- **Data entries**
* * * * * * * * *

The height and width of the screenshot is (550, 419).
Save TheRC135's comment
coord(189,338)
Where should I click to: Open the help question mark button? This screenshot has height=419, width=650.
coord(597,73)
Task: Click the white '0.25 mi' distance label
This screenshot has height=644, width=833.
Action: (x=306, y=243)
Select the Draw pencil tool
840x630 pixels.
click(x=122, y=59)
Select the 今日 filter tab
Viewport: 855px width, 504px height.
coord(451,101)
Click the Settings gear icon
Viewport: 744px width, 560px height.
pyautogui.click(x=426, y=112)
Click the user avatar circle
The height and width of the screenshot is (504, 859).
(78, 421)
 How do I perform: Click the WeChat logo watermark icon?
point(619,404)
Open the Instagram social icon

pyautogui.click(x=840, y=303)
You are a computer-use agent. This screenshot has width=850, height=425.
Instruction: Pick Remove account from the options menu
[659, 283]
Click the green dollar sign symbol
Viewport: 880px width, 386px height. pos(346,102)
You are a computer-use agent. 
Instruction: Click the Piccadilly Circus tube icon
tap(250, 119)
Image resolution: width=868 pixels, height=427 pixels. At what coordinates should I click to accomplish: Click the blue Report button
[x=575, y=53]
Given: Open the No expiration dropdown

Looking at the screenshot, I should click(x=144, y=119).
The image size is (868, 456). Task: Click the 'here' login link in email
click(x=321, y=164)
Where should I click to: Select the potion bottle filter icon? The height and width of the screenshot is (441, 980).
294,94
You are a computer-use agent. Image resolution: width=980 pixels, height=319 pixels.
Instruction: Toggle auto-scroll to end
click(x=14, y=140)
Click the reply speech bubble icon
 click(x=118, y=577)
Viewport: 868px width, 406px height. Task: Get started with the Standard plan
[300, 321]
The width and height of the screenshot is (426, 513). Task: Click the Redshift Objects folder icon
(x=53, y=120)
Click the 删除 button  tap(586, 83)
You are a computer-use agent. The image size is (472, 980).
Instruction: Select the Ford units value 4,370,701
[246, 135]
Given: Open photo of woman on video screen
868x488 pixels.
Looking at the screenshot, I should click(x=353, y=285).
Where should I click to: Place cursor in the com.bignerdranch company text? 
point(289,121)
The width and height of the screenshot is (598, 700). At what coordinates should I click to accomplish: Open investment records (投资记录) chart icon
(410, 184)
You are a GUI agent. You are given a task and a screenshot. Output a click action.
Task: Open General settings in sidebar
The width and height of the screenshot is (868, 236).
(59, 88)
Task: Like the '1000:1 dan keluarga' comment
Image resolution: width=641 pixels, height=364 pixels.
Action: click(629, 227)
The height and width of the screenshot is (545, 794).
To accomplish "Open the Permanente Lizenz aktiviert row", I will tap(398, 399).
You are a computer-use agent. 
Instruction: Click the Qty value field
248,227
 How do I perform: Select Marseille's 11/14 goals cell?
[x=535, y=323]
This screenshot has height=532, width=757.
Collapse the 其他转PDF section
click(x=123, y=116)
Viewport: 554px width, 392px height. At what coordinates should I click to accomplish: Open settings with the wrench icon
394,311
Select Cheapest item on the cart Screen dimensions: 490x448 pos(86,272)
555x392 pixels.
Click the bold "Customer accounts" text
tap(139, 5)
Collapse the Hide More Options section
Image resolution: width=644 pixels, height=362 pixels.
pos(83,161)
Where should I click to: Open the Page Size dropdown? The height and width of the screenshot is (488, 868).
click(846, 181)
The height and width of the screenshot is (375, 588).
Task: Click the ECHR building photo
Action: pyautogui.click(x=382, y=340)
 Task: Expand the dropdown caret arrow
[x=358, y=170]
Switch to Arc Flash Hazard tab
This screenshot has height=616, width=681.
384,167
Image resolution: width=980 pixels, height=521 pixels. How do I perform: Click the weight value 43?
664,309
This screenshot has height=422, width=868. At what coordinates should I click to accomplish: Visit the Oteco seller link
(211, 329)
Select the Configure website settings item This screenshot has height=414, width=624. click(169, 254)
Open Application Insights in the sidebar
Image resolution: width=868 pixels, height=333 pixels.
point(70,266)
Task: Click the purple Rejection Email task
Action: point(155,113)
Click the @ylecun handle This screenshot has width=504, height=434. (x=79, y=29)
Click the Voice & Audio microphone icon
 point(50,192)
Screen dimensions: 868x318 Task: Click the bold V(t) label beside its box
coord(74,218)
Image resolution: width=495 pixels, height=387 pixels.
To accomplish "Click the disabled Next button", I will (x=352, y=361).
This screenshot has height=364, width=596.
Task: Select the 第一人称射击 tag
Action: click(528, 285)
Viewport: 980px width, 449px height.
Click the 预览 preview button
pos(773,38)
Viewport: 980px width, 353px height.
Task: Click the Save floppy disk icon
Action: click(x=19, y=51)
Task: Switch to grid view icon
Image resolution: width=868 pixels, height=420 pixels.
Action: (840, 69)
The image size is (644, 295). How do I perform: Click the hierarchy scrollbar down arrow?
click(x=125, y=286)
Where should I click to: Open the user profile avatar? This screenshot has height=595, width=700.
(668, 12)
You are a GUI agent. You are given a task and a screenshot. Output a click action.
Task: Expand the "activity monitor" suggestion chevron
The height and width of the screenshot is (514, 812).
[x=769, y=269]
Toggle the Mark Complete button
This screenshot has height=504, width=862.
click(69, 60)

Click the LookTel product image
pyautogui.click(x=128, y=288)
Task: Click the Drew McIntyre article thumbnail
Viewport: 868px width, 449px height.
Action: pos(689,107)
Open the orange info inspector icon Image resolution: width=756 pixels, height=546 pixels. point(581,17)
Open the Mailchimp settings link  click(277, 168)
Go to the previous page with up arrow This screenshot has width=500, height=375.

* * * * * * * * *

- **TASK TO COMPLETE**
Scan the entries above, and wherever a line holds the string "item", copy it.

- **RESPONSE TO THIS EXERCISE**
Select Cheapest item on the cart Screen dimensions: 490x448 pos(86,272)
Select the Configure website settings item This screenshot has height=414, width=624. click(169, 254)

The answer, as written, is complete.